If there were a meme generator for contemporary criticism, the instructions might read like this: step one — take text/social phenomenon. Step two — write that the subject given is actually about — or exists as a consequence — of social media. With that safely out of mind, I’d like to earnestly proclaim that The Academy’s best picture of the year, The Artist, is actually an allegory for courtship in the Facebook era.

The Artist is unusual in that it’s a romantic story about a man and a woman who could not be called lovers, or even have it said that they were in love. The short synopsis is that two people, George and Peppy, meet, dance a little, and become smitten. One falls from grace and the other climbs to it, while fate, in one of her more understated turns, dictates they lead largely separate lives. For the entire second act George and Peppy’s physical interactions are limited to a couple chance encounters and one emotionally dampened doorstep-in-the-rain conversation. [SPOILER ALERT] At the end of the movie one character saves the other from poverty and death and they celebrate with a tap-dance finale.

How does this work? Don’t most unkindled love affairs fade to the back of memory, if not out of it entirely, maybe now and then returning uninvited while one is otherwise getting on with his or her life? (Especially if that life involves a meteoric rise to fame in the talkies?). Well, it’s much easier to stick in someone’s life if your picture is constantly being thrust in front of him, like it would be if you were a silent film star, or if perhaps both you and your (in)significant other happen to be on Facebook.

Facebook is perhaps the world’s most intense medium — a curated and condensed performance of an individual’s life on display twenty-four hours a day for an audience as wide as the entire Internet or as selective as your best friends. Most Facebook users probably don’t view their profile as a mediated performance resulting in a second, virtual self, yet that doesn’t mean they don’t treat it as such by selecting pictures, quotations and other signifiers (in earnest or in jest) to represent themselves at their desired level of humor, sophistication, affluence — in a word, attractiveness.

Like the stars of The Artist, not a few of Facebook’s 845 million must be involved in one-sided relationships with two-dimensional representations of people they’ve met hardly or not at all. I say must be because it is just so damn easy to let your mind run free when you’re looking at what amounts to a gigantic PowerPoint presentation of everyone you’ve ever known, even without Facebook’s artificial intelligence (with the same level of uncanny aggression only ever seen before in 2001’s Hal and Microsoft Word’s talking paper clip) constantly twisting the knife by ever-so-casually mentioning you haven’t talked to so and so in a while.

Whatever kind of romantic attachment there is in The Artist is fueled by the type of voyeurism not unlike that which is commonly referred to as “Facebook stalking.” In between their fleeting real-world meetings, Peppy nurses her curious feeling for George by watching all his movies and following his clippings in the press. It is a sort of stalking, yes, but in this case the prey is a narcissist and exhibitionist who lives for the game.
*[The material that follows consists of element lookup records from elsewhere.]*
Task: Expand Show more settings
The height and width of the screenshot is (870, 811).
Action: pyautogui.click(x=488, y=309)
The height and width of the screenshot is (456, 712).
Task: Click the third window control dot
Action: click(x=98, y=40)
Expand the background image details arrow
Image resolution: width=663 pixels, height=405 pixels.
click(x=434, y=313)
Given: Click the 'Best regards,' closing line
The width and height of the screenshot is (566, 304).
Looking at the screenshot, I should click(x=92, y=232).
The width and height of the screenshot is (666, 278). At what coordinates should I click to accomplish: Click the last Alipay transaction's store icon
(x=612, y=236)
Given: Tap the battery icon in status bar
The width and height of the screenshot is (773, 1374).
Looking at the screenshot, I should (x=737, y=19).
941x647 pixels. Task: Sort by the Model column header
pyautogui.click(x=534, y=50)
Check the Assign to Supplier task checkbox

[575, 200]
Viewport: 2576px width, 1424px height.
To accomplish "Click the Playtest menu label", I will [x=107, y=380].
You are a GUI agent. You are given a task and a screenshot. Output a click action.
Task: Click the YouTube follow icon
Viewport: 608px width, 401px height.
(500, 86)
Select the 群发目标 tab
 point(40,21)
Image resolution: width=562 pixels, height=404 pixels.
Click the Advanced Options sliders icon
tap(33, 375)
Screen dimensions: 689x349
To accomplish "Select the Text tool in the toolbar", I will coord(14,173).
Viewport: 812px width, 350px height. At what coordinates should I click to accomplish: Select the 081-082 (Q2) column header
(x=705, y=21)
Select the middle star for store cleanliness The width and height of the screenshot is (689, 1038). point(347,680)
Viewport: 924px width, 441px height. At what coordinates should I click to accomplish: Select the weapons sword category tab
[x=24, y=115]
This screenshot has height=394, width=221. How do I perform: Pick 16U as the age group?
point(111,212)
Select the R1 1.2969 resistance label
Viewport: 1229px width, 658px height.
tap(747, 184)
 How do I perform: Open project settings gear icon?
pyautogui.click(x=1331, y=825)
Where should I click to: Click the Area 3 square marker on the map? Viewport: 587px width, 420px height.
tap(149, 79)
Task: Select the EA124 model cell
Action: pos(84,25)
Most people have at one point been aware that they’ve been using Facebook to stare, rather than look at somebody else, but the less acute symptom of widespread Facebookism is that even relatively subdued sharers are opening the curtains to exhibit their own exhibitionism.

What then, is the effect when voyeurs and exhibitionists meet in real life? In The Artist George and Peppy avoid the quandary of how to simply be together by performing together. Alas, I wish tap-dancing were as useful in real life, where voyeurs and exhibitionists pass each other in relative ignorance of the relationships they inhabit.